---------- Records supplied
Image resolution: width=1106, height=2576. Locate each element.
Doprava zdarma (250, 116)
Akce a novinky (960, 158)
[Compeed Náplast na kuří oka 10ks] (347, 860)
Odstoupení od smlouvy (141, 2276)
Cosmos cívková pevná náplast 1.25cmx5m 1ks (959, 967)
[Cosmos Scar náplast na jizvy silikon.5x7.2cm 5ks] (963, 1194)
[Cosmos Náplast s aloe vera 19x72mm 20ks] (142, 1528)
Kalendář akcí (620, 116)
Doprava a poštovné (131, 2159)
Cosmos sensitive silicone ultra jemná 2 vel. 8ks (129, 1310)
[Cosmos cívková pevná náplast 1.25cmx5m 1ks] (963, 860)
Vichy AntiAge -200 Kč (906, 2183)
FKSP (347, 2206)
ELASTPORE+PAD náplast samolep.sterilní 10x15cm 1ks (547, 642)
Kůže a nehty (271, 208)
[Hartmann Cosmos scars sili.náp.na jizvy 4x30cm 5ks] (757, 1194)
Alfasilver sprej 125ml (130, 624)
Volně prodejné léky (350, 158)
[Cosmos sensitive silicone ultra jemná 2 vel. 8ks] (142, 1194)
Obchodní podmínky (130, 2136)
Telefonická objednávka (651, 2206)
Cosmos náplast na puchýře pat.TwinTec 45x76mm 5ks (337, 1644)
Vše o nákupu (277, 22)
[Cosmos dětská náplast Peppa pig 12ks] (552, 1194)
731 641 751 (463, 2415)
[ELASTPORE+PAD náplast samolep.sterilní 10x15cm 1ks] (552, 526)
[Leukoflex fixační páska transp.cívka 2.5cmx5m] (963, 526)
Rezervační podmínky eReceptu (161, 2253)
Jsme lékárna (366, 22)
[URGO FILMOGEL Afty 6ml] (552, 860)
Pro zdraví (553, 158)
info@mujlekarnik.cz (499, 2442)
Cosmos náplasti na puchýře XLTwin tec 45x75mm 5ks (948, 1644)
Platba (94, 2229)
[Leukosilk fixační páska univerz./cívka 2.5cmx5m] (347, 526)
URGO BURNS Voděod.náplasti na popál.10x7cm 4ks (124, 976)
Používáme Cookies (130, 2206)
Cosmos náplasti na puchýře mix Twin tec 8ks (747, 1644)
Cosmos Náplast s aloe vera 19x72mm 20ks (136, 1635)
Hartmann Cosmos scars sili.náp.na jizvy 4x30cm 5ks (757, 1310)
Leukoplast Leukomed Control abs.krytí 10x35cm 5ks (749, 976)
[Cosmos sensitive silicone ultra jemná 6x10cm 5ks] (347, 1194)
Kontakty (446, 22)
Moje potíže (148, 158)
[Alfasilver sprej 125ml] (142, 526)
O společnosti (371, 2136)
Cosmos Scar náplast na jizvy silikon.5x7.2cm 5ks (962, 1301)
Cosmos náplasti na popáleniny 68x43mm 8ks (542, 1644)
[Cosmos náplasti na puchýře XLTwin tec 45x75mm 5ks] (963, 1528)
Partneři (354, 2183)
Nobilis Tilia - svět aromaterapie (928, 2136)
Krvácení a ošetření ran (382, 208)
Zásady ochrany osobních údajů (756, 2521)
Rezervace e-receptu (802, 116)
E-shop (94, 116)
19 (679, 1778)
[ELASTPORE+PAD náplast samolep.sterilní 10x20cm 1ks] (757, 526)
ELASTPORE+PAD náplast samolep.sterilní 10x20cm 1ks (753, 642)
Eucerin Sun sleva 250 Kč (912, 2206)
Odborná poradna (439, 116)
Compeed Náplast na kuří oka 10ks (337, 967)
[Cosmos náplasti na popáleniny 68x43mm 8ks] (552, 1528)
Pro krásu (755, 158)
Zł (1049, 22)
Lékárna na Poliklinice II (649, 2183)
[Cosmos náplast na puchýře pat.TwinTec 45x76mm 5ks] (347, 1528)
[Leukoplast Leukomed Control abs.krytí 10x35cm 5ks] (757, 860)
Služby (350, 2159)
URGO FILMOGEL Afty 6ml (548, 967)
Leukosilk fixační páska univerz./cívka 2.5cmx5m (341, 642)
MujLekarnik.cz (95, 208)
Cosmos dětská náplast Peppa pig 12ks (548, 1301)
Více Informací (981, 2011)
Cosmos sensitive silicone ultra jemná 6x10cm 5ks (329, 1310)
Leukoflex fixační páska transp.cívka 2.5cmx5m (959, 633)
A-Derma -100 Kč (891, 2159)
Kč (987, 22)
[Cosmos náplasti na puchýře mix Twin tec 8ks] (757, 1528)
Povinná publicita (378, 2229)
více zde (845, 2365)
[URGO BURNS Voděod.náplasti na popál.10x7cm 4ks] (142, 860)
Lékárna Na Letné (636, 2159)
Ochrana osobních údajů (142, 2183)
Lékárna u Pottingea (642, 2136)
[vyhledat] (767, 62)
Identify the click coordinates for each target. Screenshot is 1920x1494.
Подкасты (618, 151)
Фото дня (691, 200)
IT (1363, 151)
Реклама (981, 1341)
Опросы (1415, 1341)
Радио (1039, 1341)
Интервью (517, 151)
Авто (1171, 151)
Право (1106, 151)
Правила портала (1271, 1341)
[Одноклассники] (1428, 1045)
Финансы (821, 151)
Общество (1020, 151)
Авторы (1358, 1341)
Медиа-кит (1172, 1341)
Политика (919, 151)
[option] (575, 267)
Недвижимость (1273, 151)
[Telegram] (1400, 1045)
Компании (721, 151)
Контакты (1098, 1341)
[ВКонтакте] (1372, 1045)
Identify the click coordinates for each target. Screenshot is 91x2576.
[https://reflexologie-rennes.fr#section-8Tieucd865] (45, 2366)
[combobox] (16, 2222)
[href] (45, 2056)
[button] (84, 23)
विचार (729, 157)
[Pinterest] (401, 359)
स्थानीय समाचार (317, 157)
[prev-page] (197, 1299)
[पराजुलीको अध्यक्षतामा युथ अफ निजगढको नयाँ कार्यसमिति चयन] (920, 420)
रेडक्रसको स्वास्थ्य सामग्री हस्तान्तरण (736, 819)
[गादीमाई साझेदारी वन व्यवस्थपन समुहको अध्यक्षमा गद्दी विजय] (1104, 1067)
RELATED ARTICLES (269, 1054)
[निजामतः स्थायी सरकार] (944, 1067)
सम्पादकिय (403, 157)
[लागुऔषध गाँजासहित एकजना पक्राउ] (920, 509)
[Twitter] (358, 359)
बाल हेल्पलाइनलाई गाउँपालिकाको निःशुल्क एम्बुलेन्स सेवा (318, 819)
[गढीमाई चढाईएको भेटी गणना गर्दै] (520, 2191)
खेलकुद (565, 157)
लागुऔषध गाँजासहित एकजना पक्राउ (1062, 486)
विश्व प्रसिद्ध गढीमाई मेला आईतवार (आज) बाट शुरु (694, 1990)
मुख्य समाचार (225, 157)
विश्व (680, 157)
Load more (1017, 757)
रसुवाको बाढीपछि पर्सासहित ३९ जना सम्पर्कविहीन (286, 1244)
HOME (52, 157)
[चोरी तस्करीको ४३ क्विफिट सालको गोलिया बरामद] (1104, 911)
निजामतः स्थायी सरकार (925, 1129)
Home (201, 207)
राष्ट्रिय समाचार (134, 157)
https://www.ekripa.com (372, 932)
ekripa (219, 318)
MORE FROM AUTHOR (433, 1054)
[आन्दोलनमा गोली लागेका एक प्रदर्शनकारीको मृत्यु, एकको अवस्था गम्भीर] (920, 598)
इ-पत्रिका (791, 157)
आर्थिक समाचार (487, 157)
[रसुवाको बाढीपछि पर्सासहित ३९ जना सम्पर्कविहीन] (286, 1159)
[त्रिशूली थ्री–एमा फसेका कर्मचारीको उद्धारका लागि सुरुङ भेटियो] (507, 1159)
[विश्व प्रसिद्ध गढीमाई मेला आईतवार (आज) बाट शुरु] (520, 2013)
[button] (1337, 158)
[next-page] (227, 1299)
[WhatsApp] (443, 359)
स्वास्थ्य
--------------------
* **Task description**:
Output the lines of the records above exactly as they appear, from the line containing "Политика (919, 151)" through the line containing "Screenshot is 91x2576.".

* **Result**:
Политика (919, 151)
[option] (575, 267)
Недвижимость (1273, 151)
[Telegram] (1400, 1045)
Компании (721, 151)
Контакты (1098, 1341)
[ВКонтакте] (1372, 1045)
Identify the click coordinates for each target. Screenshot is 91x2576.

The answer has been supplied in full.